**Task objective**
Print the following listing word for word, with every line kept unchanged.
######
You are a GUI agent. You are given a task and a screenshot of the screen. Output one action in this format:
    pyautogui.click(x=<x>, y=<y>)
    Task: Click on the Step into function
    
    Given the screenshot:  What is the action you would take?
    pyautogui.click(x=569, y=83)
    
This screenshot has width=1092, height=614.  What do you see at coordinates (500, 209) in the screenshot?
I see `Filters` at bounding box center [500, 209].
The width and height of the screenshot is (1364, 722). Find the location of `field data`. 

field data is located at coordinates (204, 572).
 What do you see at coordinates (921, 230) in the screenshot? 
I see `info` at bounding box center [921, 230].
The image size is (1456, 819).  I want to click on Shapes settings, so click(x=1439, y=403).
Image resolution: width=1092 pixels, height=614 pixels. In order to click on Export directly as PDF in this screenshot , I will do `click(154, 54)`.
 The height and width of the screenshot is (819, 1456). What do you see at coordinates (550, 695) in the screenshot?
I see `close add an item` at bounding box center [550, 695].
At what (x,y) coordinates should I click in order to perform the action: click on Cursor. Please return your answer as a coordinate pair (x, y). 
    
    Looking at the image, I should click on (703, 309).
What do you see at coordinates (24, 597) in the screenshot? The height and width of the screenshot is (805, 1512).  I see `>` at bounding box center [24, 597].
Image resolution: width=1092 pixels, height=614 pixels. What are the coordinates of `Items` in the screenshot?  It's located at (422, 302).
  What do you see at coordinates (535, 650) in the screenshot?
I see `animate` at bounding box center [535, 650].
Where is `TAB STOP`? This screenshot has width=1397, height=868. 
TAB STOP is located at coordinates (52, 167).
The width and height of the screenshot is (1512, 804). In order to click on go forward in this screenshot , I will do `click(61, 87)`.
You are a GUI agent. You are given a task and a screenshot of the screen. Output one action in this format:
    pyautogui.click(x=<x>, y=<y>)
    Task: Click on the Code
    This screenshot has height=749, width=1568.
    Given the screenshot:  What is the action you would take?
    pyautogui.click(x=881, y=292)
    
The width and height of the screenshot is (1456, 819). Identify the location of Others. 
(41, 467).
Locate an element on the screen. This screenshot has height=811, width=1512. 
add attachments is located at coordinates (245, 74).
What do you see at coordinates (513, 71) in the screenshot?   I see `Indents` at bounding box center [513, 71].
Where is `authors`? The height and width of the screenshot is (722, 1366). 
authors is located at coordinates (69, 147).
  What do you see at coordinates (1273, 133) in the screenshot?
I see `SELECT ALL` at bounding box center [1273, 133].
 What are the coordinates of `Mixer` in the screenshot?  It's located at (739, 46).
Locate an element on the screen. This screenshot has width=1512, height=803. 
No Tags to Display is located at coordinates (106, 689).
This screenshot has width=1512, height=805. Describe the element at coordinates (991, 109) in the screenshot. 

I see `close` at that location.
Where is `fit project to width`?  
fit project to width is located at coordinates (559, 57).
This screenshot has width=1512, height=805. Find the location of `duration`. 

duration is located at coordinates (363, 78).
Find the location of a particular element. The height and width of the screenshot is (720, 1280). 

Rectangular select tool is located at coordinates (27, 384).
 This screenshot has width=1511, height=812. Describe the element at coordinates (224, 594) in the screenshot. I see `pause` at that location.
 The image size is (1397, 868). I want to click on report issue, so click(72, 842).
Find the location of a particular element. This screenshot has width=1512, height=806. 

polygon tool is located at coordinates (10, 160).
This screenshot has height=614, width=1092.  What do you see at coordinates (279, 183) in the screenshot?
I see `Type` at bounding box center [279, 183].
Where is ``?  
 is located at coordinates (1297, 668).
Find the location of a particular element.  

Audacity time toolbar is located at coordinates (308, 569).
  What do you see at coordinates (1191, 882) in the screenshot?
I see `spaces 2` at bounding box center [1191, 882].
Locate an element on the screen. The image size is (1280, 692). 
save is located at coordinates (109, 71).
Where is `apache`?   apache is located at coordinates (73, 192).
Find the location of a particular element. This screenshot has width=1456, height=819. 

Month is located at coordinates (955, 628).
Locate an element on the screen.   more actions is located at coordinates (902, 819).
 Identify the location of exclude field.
######
**Task response**
You are a GUI agent. You are given a task and a screenshot of the screen. Output one action in this format:
    pyautogui.click(x=<x>, y=<y>)
    Task: Click on the Step into function
    
    Given the screenshot:  What is the action you would take?
    pyautogui.click(x=569, y=83)
    
This screenshot has width=1092, height=614.  What do you see at coordinates (500, 209) in the screenshot?
I see `Filters` at bounding box center [500, 209].
The width and height of the screenshot is (1364, 722). Find the location of `field data`. 

field data is located at coordinates (204, 572).
 What do you see at coordinates (921, 230) in the screenshot? 
I see `info` at bounding box center [921, 230].
The image size is (1456, 819).  I want to click on Shapes settings, so click(x=1439, y=403).
Image resolution: width=1092 pixels, height=614 pixels. In order to click on Export directly as PDF in this screenshot , I will do `click(154, 54)`.
 The height and width of the screenshot is (819, 1456). What do you see at coordinates (550, 695) in the screenshot?
I see `close add an item` at bounding box center [550, 695].
At what (x,y) coordinates should I click in order to perform the action: click on Cursor. Please return your answer as a coordinate pair (x, y). 
    
    Looking at the image, I should click on (703, 309).
What do you see at coordinates (24, 597) in the screenshot? The height and width of the screenshot is (805, 1512).  I see `>` at bounding box center [24, 597].
Image resolution: width=1092 pixels, height=614 pixels. What are the coordinates of `Items` in the screenshot?  It's located at (422, 302).
  What do you see at coordinates (535, 650) in the screenshot?
I see `animate` at bounding box center [535, 650].
Where is `TAB STOP`? This screenshot has width=1397, height=868. 
TAB STOP is located at coordinates (52, 167).
The width and height of the screenshot is (1512, 804). In order to click on go forward in this screenshot , I will do `click(61, 87)`.
You are a GUI agent. You are given a task and a screenshot of the screen. Output one action in this format:
    pyautogui.click(x=<x>, y=<y>)
    Task: Click on the Code
    This screenshot has height=749, width=1568.
    Given the screenshot:  What is the action you would take?
    pyautogui.click(x=881, y=292)
    
The width and height of the screenshot is (1456, 819). Identify the location of Others. 
(41, 467).
Locate an element on the screen. This screenshot has height=811, width=1512. 
add attachments is located at coordinates (245, 74).
What do you see at coordinates (513, 71) in the screenshot?   I see `Indents` at bounding box center [513, 71].
Where is `authors`? The height and width of the screenshot is (722, 1366). 
authors is located at coordinates (69, 147).
  What do you see at coordinates (1273, 133) in the screenshot?
I see `SELECT ALL` at bounding box center [1273, 133].
 What are the coordinates of `Mixer` in the screenshot?  It's located at (739, 46).
Locate an element on the screen. This screenshot has width=1512, height=803. 
No Tags to Display is located at coordinates (106, 689).
This screenshot has width=1512, height=805. Describe the element at coordinates (991, 109) in the screenshot. 

I see `close` at that location.
Where is `fit project to width`?  
fit project to width is located at coordinates (559, 57).
This screenshot has width=1512, height=805. Find the location of `duration`. 

duration is located at coordinates (363, 78).
Find the location of a particular element. The height and width of the screenshot is (720, 1280). 

Rectangular select tool is located at coordinates (27, 384).
 This screenshot has width=1511, height=812. Describe the element at coordinates (224, 594) in the screenshot. I see `pause` at that location.
 The image size is (1397, 868). I want to click on report issue, so click(72, 842).
Find the location of a particular element. This screenshot has width=1512, height=806. 

polygon tool is located at coordinates (10, 160).
This screenshot has height=614, width=1092.  What do you see at coordinates (279, 183) in the screenshot?
I see `Type` at bounding box center [279, 183].
Where is ``?  
 is located at coordinates (1297, 668).
Find the location of a particular element.  

Audacity time toolbar is located at coordinates (308, 569).
  What do you see at coordinates (1191, 882) in the screenshot?
I see `spaces 2` at bounding box center [1191, 882].
Locate an element on the screen. The image size is (1280, 692). 
save is located at coordinates (109, 71).
Where is `apache`?   apache is located at coordinates (73, 192).
Find the location of a particular element. This screenshot has width=1456, height=819. 

Month is located at coordinates (955, 628).
Locate an element on the screen.   more actions is located at coordinates (902, 819).
 Identify the location of exclude field.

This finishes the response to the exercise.